A Practical Health Care Policy
Endorsed by Planned Parenthood Association of Arizona
There are several healthcare challenges facing Arizona, e.g., the rising cost of health insurance, physician shortage, fraud and abuse, lack of resources for the uninsured. We must do better to provide funding for AHCCCS, KidsCare, the Behavioral Health System and other programs that provide needed preventative and emergency care to residents. Although some of our state’s residents and legislators do not like the National Health Care plan, Arizona cannot stick its head in the sand and ignore the law or address the problems it attempts to address. We should proceed with the development of a state medical plan and not wait for the courts to ruleI do not support continued funding cuts to these programs and I will argue against them in the legislature.
I think most people are simply looking for the best deal with the fewest strings attached, and the rhetoric has made it more difficult for people to determine for themselves if the new health care plan gets them there. I have a friend whose wife was denied insurance for years because of a preexisting condition and the only way she could get coverage was through the Pre-Existing Condition Insurance Program (PCIP). Regardless, this is a complicated issue and one that cannot be intelligently discussed in sound bites or from purely ideological grounds. If we’re to help reduce costs, we need to be healthier and that takes effort on everyone’s part.
One question we keep hearing is “Would you support the state fully funding AHCCCS so there is not a cost-shift onto private employers and employees?” To that, my answer is in a perfect world: yes. However, this is not a perfect world and we are constrained by budgetary limits. We should keep an eye on how to better provide the financial support while also watching cost increases, paying for unnecessary procedures, etc. We need to do better and only fixing the economy will allow us to revisit how we support these programs.
Arizona’s Auditor General released a report in June on Medicaid eligibility and found that 5.92 percent of those who received services were ineligible. While the Republicans spin the $3.5-$4M it costs the state into a waste, fraud and abuse issue, the real problem is AHCCCS and DES simply don’t have the funding necessary to staff the offices reviewing applications. The answer to saving the money, then, is to properly staff the agency with enough trained people to do the work and stop the $42-$58M a year in ineligible payments. Since we’re already paying those dollars out in claims, moving them to the staffing line item shouldn’t be that difficult to justify.
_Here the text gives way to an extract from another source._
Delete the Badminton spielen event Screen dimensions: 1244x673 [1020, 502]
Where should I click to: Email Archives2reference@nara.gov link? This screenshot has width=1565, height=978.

With the United States Supreme Court ruling that the Affordable Healthcare Act is Constitutional yet giving state’s the ability to opt-out without penalty, our next legislature will have to deal with how to provide health care to all of our state’s residents. We have seen how electing people who have ideological problems with providing health care assistance for those who cannot afford it hasn’t worked out too well for us. As your state representative, I’ll take a measured and practical approach to the discussions and I’ll vote to do what’s best for you, NOT do what’s best for my donors.